• [Exercise goal]
Go through the data below and copy each line where the word "pixel" occurs.

• [Data section]
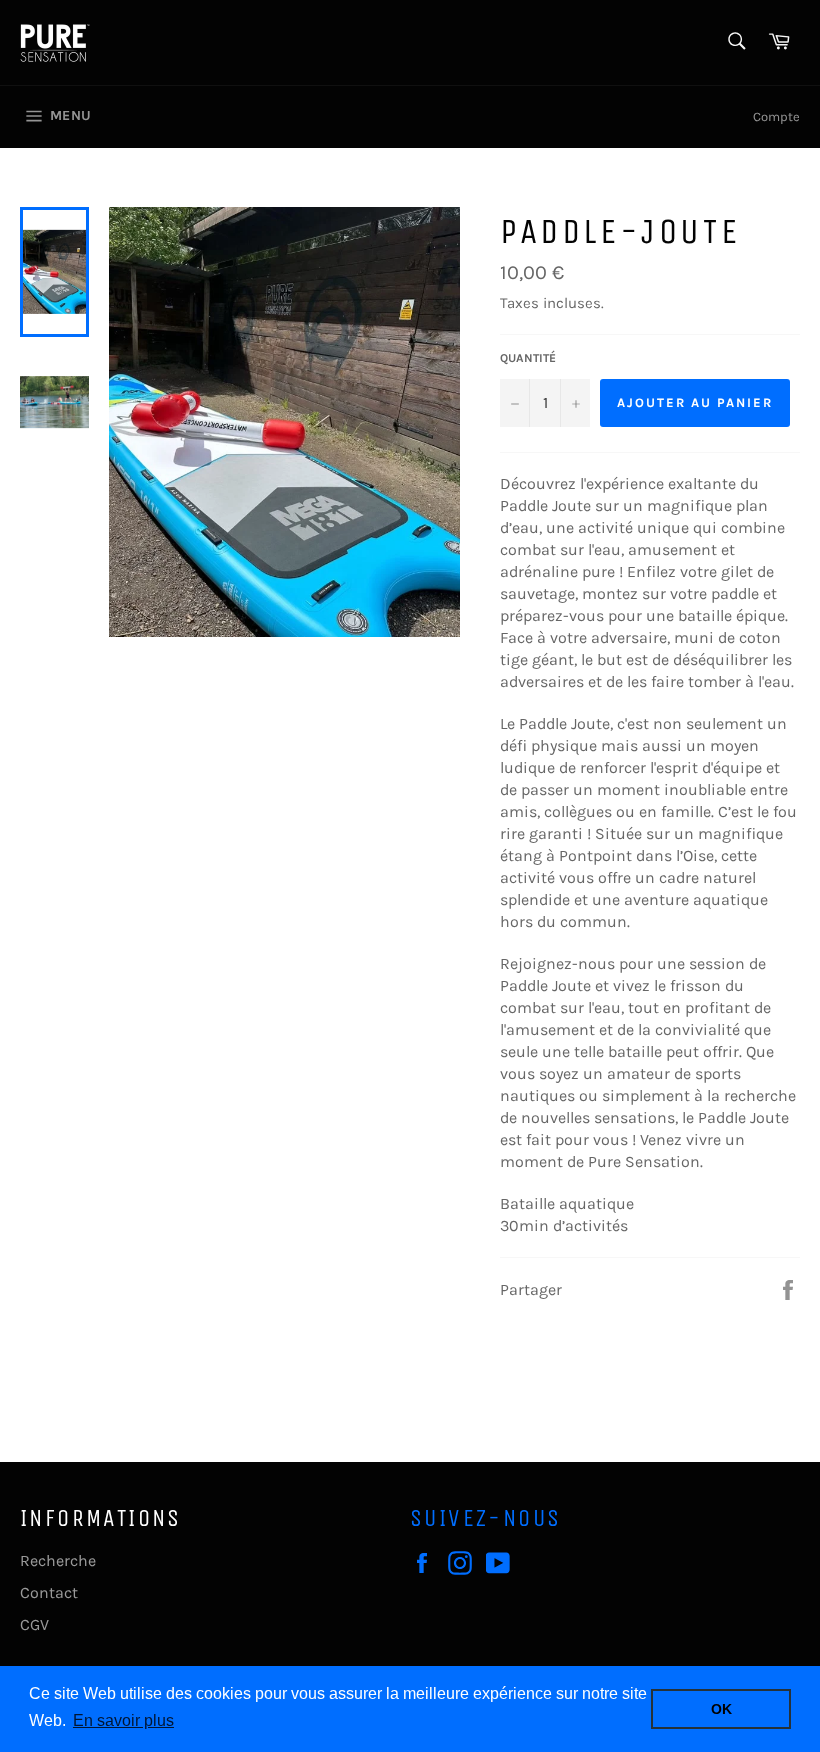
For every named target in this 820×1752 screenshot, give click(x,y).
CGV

--

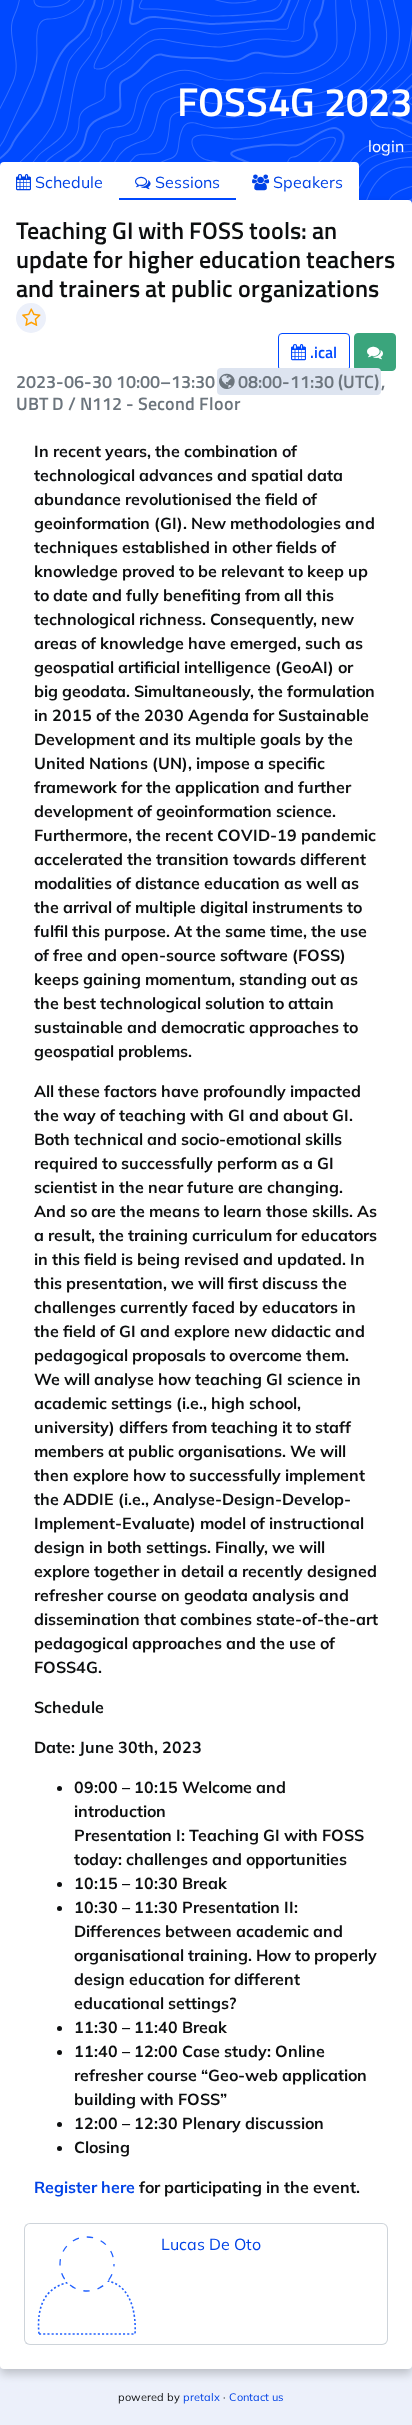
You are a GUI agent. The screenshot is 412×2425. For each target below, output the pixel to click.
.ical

* * *

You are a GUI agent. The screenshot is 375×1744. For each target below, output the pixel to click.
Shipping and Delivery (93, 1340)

• [Completed task]
You are a GUI agent. The screenshot is 412×2425. For each target below, output the pixel to click.
You are a GUI agent. The screenshot is 375×1744. For each target below, output the pixel to click.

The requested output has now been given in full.